Emílio tinha o porte ereto e andar elegante, mãos grandes, nariz afilado e reto e bigodão preto bem cuidado, cabelos ondulados partidos de lado com entradas prolongadas, olhos claros com ligeiro e disfarçado estrabismo, elegante no vestir e no andar, mais parecia um descendente da família real italiana exilado no Brasil. Gentil nos gestos e galanteador, foi cordial e agradável com as moçoilas que lhe passaram perto.

Porém dentro da oficina ou no trabalho seja lá onde for, transfigurava-se em Sô Emílio e não admitia falhas nem omissões e era o chefe "il capo", o durão, o exigente, o comandante. Todos o respeitavam e ai dos que não o fizessem, seu tapa era violento sempre acompanhado de um pontapé com botina de bico de ferro no traseiro. Palavrões de altíssimo calão completavam a cena dando-lhe, na falta de outra comparação, conotação poética.

Encravada entre morros e cortada pelo rio Piranga, Ponte Nova ainda não despertara para a vida cultural e sua infra estrutura era inadequada e deficiente.
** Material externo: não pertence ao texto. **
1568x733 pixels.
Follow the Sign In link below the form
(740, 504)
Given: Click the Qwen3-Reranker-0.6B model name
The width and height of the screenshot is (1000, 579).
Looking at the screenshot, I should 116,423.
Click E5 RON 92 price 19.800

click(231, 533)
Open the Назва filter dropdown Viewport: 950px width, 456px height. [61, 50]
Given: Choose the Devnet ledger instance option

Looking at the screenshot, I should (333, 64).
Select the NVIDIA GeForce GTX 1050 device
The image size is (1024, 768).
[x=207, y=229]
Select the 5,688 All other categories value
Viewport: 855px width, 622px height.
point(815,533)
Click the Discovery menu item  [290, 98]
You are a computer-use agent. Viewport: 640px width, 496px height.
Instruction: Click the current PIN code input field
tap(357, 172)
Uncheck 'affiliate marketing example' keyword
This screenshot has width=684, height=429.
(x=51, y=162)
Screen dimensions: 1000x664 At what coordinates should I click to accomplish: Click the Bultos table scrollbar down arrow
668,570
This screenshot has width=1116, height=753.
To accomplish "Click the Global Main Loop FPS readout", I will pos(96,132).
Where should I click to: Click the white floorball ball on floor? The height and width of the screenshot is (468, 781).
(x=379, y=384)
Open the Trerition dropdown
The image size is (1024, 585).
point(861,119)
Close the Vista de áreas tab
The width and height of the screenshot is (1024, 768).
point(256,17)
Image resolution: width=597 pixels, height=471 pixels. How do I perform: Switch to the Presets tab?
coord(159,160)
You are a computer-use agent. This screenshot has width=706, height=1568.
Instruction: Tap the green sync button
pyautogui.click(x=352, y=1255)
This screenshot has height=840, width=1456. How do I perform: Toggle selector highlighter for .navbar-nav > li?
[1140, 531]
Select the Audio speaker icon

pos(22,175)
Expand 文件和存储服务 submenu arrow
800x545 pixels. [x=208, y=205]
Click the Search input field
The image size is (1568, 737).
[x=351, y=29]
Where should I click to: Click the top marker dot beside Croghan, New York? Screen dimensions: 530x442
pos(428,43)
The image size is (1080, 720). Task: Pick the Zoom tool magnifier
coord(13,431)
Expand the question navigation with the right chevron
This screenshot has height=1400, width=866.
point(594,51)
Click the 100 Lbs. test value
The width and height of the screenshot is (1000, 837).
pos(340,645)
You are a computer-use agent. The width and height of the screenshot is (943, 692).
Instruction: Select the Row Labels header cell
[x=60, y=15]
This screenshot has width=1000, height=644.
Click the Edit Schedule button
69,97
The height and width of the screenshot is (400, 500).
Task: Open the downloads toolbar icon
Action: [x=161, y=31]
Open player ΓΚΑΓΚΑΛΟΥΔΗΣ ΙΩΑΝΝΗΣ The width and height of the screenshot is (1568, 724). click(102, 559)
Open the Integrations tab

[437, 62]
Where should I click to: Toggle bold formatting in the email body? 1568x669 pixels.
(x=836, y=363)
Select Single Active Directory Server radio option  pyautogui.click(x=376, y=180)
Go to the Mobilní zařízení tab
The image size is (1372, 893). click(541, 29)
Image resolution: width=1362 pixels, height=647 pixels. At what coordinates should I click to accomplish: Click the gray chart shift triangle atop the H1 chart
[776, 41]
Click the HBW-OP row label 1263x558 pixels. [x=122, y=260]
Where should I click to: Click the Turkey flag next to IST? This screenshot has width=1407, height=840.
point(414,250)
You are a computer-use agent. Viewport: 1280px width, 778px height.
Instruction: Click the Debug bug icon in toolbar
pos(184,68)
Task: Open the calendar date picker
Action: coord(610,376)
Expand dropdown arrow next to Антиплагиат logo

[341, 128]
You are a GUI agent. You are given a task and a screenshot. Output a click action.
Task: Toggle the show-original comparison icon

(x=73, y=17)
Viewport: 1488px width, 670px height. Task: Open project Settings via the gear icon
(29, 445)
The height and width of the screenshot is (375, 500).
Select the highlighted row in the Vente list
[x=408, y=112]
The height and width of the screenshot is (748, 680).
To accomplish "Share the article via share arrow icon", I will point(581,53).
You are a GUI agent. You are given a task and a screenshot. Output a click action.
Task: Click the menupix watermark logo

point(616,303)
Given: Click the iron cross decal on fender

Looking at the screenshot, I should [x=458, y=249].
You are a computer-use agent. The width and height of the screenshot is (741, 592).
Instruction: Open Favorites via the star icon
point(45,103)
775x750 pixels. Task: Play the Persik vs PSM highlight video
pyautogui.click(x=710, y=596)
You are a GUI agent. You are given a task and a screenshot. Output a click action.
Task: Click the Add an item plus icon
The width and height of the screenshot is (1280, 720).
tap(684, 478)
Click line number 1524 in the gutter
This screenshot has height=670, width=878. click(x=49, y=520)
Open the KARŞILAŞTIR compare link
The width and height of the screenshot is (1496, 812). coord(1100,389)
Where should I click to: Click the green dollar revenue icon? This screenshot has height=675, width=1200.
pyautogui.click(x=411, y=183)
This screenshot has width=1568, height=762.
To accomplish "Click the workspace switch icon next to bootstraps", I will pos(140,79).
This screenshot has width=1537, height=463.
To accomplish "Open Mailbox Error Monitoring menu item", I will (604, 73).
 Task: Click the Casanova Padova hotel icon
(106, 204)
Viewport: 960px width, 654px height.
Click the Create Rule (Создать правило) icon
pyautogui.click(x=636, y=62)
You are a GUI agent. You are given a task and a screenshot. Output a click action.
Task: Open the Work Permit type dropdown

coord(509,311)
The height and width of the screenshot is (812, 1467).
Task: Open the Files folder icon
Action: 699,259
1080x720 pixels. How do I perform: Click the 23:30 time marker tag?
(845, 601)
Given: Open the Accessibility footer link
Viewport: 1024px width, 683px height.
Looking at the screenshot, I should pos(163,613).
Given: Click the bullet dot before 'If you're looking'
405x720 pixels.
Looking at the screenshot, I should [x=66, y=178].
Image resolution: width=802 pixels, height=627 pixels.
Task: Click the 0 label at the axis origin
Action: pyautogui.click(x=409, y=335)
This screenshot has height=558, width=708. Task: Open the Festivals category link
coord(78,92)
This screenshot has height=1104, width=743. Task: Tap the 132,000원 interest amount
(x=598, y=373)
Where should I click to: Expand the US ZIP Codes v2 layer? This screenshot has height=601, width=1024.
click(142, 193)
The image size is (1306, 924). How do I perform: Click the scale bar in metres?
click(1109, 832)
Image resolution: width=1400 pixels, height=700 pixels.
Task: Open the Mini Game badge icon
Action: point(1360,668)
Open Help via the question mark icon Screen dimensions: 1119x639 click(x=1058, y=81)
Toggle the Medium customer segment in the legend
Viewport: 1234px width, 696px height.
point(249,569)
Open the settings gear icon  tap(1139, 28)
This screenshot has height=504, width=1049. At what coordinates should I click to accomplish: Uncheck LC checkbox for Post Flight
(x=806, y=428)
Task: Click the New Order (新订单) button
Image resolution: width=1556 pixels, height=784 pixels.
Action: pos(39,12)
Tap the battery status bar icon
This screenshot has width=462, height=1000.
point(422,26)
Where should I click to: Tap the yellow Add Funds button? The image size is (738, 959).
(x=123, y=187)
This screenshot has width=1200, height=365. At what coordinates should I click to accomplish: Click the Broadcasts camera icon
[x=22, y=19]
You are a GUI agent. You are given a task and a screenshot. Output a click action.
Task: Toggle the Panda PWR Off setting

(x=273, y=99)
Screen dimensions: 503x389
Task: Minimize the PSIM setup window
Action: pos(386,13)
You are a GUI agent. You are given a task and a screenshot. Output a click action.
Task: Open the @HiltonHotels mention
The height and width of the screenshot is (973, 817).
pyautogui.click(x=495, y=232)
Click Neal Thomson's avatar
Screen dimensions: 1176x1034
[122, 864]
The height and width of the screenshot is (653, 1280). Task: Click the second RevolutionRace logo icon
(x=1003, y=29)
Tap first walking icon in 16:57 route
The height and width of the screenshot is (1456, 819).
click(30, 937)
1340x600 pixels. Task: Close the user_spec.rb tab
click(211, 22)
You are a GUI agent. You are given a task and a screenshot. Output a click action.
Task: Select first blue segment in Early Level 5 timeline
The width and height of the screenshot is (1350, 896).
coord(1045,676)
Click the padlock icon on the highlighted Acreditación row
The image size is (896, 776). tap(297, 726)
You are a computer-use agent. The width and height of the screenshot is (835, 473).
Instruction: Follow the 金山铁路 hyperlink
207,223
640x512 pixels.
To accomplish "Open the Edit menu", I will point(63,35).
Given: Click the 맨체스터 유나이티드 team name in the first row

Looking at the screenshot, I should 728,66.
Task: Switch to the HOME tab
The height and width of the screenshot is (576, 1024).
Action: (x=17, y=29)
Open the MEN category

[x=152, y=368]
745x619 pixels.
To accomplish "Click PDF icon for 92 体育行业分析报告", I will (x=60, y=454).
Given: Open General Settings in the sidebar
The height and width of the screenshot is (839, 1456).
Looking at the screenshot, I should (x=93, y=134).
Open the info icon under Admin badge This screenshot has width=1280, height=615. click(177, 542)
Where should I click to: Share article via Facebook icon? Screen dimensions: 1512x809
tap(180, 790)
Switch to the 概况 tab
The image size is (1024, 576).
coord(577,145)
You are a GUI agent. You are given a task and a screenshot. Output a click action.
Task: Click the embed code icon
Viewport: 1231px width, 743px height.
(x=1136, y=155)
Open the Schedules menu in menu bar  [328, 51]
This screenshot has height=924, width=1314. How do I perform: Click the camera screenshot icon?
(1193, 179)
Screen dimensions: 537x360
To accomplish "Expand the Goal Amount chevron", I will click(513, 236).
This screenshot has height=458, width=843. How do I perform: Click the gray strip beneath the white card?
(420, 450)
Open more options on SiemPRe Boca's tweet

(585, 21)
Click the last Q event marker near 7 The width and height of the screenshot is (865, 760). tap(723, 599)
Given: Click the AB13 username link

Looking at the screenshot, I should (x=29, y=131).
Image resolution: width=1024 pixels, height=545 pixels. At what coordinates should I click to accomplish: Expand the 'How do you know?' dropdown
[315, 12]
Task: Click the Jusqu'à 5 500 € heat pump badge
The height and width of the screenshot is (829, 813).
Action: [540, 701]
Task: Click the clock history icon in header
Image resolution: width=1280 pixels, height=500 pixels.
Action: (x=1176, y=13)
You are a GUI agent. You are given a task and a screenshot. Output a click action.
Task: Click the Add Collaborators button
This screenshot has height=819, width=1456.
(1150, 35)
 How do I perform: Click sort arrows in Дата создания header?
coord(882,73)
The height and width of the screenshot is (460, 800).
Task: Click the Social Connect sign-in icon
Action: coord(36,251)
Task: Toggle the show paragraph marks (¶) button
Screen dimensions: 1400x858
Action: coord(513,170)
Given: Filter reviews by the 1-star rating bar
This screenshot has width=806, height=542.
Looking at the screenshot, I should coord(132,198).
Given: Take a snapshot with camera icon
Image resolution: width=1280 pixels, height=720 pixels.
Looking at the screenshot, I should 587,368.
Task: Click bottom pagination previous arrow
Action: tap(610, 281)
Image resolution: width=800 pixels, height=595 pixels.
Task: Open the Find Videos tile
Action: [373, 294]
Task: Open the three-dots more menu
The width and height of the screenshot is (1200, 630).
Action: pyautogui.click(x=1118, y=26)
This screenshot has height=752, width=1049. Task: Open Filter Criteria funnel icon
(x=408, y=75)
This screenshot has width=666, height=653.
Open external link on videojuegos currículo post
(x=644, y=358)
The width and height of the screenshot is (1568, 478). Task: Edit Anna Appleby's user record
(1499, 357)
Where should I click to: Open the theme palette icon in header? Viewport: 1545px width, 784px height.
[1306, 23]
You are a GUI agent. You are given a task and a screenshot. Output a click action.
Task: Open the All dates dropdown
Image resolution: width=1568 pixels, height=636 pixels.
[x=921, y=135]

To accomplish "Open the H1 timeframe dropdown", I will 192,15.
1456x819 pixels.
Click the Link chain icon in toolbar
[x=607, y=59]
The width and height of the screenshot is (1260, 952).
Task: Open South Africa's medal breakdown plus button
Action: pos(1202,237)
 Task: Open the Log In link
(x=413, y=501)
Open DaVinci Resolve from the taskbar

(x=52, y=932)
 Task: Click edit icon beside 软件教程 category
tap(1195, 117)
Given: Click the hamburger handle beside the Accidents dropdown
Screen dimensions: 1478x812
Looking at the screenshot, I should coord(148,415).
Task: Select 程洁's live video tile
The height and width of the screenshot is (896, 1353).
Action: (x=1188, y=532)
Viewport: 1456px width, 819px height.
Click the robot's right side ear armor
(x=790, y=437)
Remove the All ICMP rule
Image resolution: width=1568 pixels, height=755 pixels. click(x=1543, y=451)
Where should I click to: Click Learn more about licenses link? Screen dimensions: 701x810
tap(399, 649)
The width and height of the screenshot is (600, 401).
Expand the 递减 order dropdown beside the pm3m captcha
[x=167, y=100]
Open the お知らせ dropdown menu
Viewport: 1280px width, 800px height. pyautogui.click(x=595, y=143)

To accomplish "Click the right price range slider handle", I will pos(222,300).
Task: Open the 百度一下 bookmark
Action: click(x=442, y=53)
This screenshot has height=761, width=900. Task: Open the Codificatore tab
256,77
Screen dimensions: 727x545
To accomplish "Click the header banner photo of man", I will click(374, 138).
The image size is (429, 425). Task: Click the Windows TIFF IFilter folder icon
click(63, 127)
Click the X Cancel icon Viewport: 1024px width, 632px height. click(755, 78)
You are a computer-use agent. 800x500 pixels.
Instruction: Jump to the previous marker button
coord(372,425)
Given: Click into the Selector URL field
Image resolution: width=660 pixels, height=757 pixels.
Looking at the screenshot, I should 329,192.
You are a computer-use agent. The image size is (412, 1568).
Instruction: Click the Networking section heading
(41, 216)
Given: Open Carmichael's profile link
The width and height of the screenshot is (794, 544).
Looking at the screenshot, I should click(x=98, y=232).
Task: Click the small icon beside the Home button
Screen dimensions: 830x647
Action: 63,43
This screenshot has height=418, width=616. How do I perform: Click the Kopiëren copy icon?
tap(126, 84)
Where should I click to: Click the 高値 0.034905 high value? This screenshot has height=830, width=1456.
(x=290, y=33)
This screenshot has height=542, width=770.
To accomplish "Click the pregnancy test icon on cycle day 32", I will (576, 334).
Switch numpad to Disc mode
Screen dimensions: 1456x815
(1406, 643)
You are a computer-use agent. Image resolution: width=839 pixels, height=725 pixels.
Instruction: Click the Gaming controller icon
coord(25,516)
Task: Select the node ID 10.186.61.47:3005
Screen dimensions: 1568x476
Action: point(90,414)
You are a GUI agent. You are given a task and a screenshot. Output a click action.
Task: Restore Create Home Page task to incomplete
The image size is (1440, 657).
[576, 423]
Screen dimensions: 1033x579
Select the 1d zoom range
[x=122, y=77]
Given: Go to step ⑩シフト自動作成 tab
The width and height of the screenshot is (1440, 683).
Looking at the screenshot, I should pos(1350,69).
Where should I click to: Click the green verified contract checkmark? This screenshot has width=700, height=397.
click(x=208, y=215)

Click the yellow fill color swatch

Não tinha rede de água e esgoto e suas ruas de terra batida eram empoeiradas. Quem podia, mandava seus filhos estudarem fora, de onde muitas vezes não voltavam, e se retornavam era para deter o mando e o poder sobre o povo simples e inculto.

Neste ambiente Emílio forjou uma nova ordem dentro da Fundição, ensinando com vigor, e quem sabe temperando em aço aqueles coitados que teriam que ser muitos mais rijos e saber muito mais, para enfrentar o poder e a riqueza com o saber.

Desta escola de vivência sairam muitos mecânicos de boa cepa, que assombraram a região com o conhecimento adquirido através de muito tabefe de Emílio Garavini. Dentre estes mecânicos estão seu filho Toni e Adolfo Parentoni.

Conversei com Adolfo Parentoni, velho lúcido com 82 anos em 1985, e ele me disse que tudo o que sabe se deve a Sô Emílio Garavini. "aquele sim entendia de mecânica. Nunca encontrei em minha vida um mecânico como ele. Hoje... hoje o pessoal não sabe afiar uma talhadeira - sabe o que é uma talhadeira? - e diz que é mecânico. Quanto pontapé e pescoção recebi daquele santo homem...Uma vez cortei este dedo (mostrou o dedinho mindinho da mão esquerda bojudo na cabeça e inclinando para dentro da unha torta) e sabe o que Sô Emílio me disse: Vá lá na latrina e mija no corte que sara, mas não demora...

Sô Adolfo deu uma bela risada. Depois com as mãos postas olhou para o céu com um olho já esbranquiçado pela catarata e quase em oração lançou este agradecimento: "Devo a Emílio Garavini tudo o que sou. Benditos chutes e pescoções que me deu".